====== Stored data ======

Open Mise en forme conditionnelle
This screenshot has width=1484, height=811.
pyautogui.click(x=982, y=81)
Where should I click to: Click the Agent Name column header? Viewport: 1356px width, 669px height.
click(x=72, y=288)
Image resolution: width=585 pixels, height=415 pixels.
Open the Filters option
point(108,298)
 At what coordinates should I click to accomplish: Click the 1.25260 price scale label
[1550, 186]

======
====== Stored data ======

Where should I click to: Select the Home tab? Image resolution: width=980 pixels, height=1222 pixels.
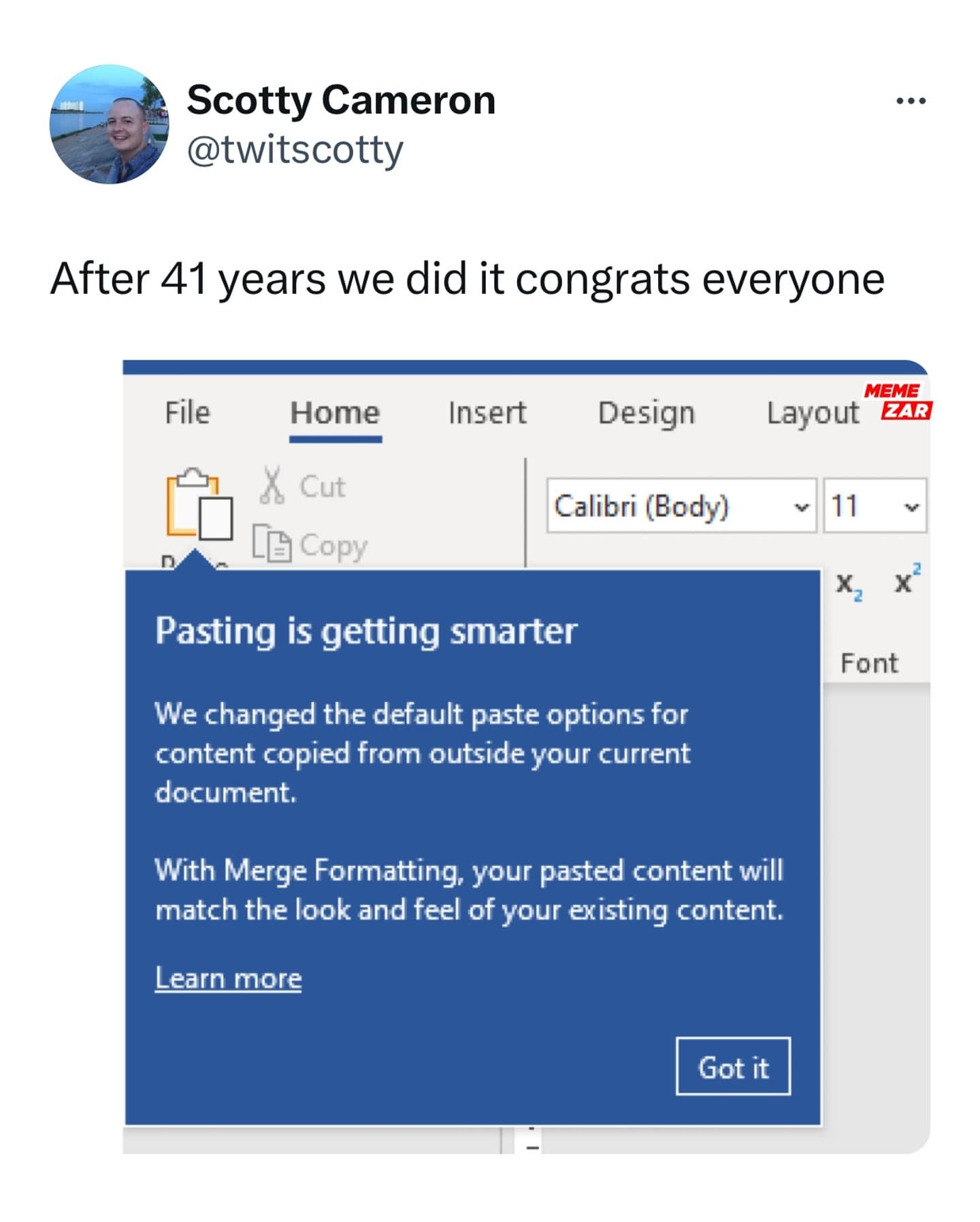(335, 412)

======

**What is required**
Rewrite the rows from the one containing "Open Mise en forme conditionnelle" up to and including the one containing "click(x=72, y=288)", switching "Agent Name" to "Ticket Status" and changing nothing else.

**Expected answer**
Open Mise en forme conditionnelle
This screenshot has width=1484, height=811.
pyautogui.click(x=982, y=81)
Where should I click to: Click the Ticket Status column header? Viewport: 1356px width, 669px height.
click(x=72, y=288)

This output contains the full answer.